En definitiva, un libro que recomiendo. Lo peor que puede pasar es que no te guste. Pero al ser tan relativamente corto, no llega a las doscientas páginas, eso puede suponer no más de un par de tardes de lectura.

viernes, 2 de octubre de 2009

'Superplagas'

La Tierra es un lugar sorprendente. A nada que inviertas un poco de tiempo en mirar a tu alrededor, y salvo que vivas en una burbuja aislado del resto, encontrarás material suficiente para asombrarte. Y es que, en el fondo, no prestamos atención a nada de lo que nos rodea. Salvo, tal vez, cuando hay algo tan anómalo que no podemos evitar fijarnos en ello.

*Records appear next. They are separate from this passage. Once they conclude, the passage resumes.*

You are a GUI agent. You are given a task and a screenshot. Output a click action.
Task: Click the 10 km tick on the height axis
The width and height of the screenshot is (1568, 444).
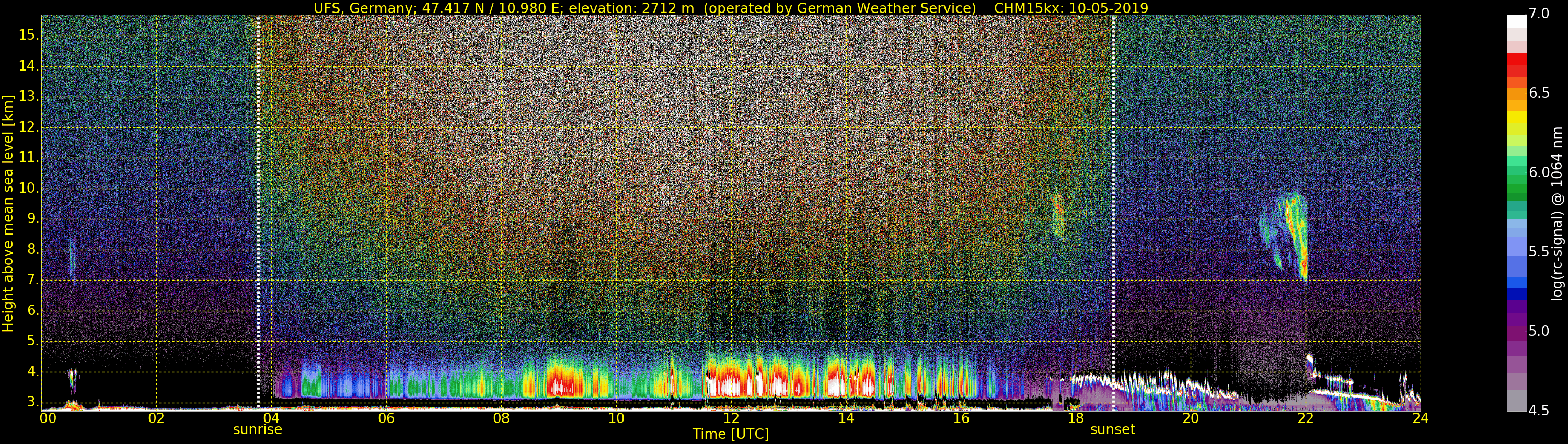(28, 189)
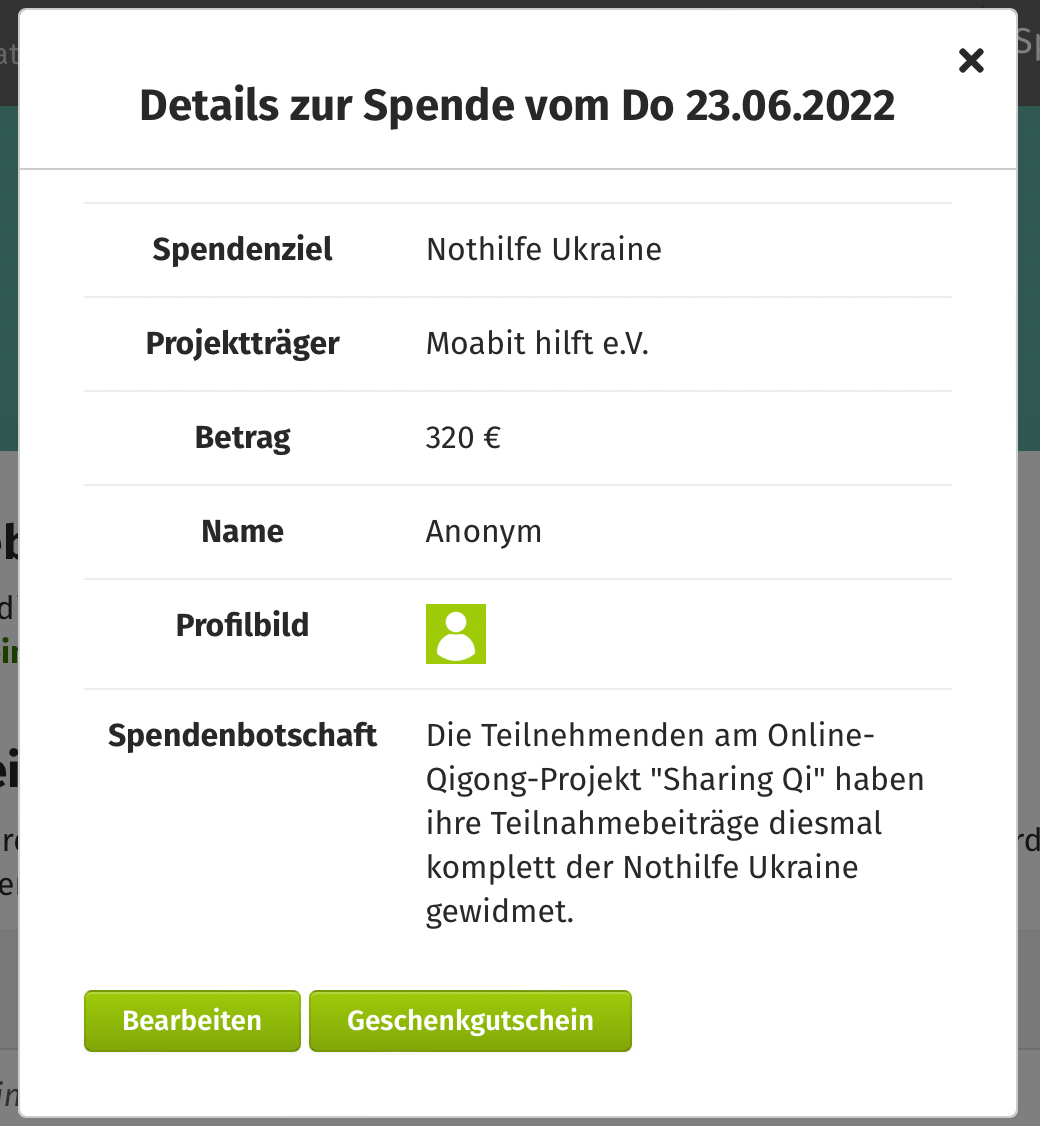Select the Nothilfe Ukraine donation target text
Image resolution: width=1040 pixels, height=1126 pixels.
[x=544, y=250]
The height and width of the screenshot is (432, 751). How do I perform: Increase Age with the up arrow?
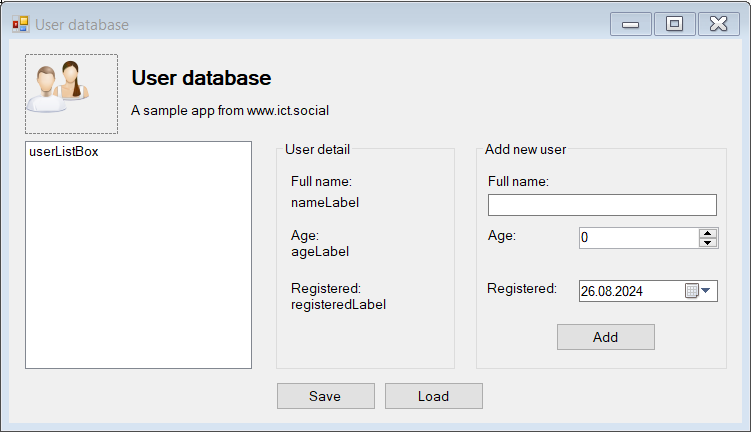coord(708,233)
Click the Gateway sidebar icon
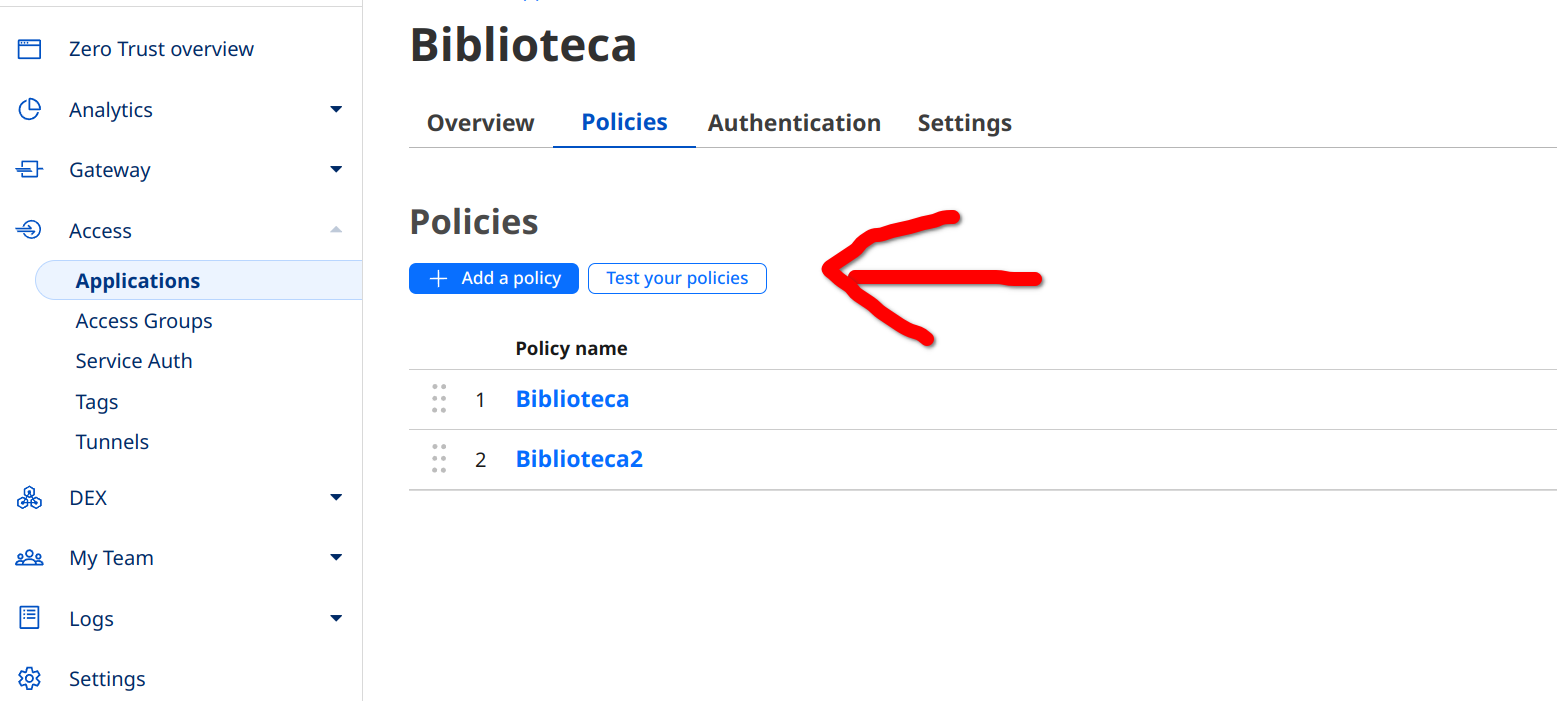This screenshot has width=1557, height=701. coord(30,170)
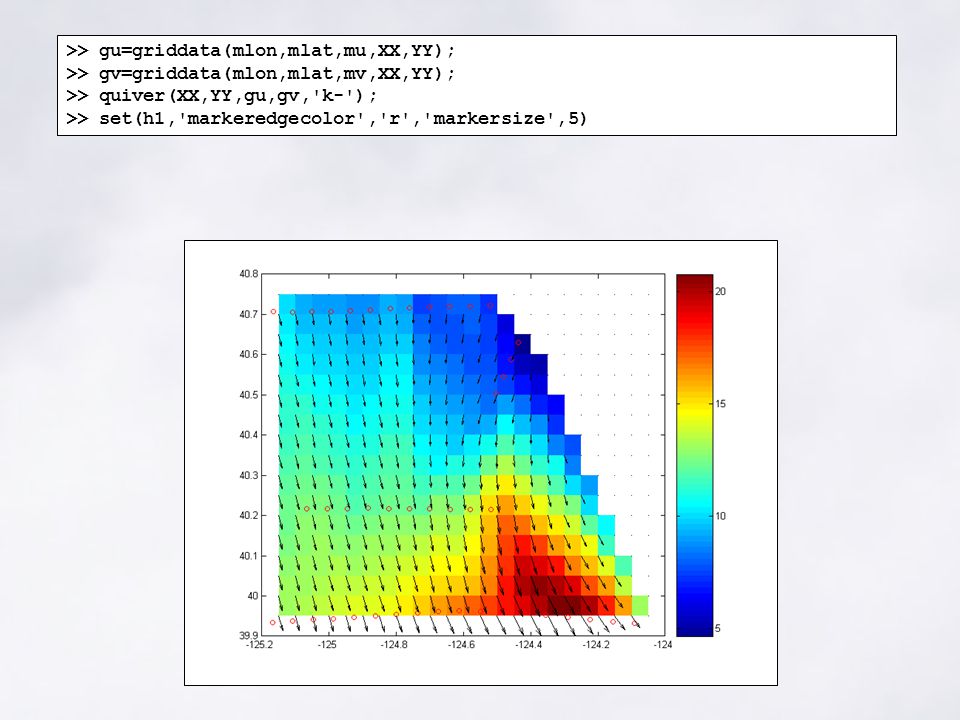Click the y-axis label 39.9
The height and width of the screenshot is (720, 960).
(x=249, y=636)
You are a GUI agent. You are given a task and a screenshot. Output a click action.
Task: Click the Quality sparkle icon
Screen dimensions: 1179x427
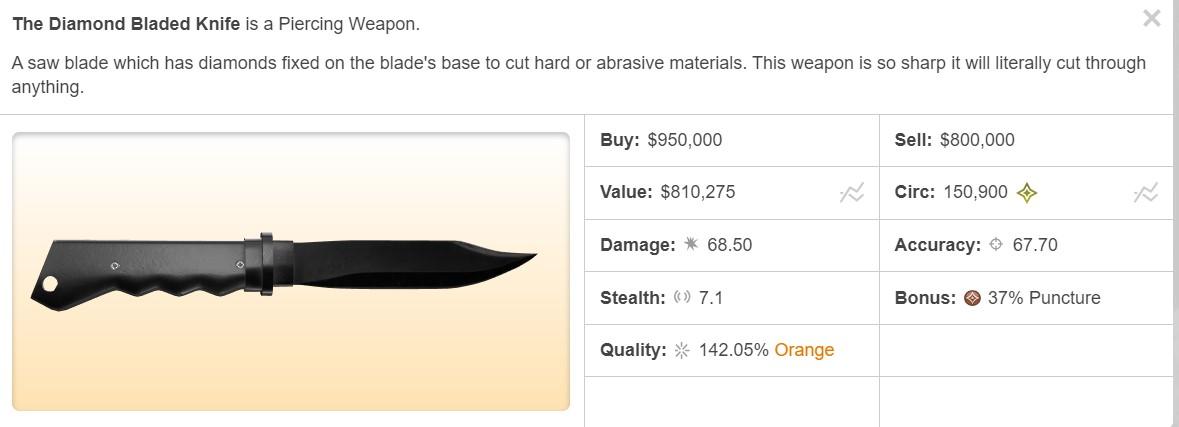[x=682, y=350]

Uno de estos fenómenos al que no podríamos evitar prestar nuestra atención, aunque nos esforzáramos en ello, es el de las plagas. No resulta nada agradable encontrase, de repente, inmerso en medio de varios cientos de miles de especímenes de alguna especie que tenga, en un momento dado, montada una fiesta en la que se hayan vendido el quintuple de entradas de más del aforo permitido en el local. Vamos, muchos, cabreados y por lo general hambrientos.

'Superplagas', es un buen documental que nos presenta varios casos, todos ellos bastante asombrosos, de grandes colonias del mundo animal que desde luego no pasarán desapercibidas. A las ya conocidas de langostas y ratas, se suman las de hormigas legionarias, cacerolas de mar, moscas efímeras y estorninos pintos, por poner algunos ejemplos, en las que inmensas colonias irrumpen en nuestro mundo. En realidad el documental se tendría que haber supercolonias o superenjambres, pues el original inglés es 'Superswarm' -una vez más, los españoles haciendo pupa con sus traducciones- pues al final de eso es de lo que se trata, de enjambres o colonias con tal números de individuos que producen intranquilidad.

La película, dividida en dos capítulos, gira mayoritariamente en torno a la relación del ser humano con las distintas colonias -o plagas, cuando es eso se convierten- y de cómo, en algunos casos, saca provecho de ello o, en los que no, cómo se las apaña para librarse de tan molestos visitantes.

Un documental que merece la pena ver, que resulta entretenido y sorprendente, como rara vez ocurre ya con otras formas de entretenimiento, y que, si huyes de los fondos mafiosos de las redes P2P, puedes disfrutar aquí. Siempre, claro está, que tu tolerancia a una calidad de imagen ligeramente deficiente esté bastante, digamos, dilatada. La tolerancia, digo.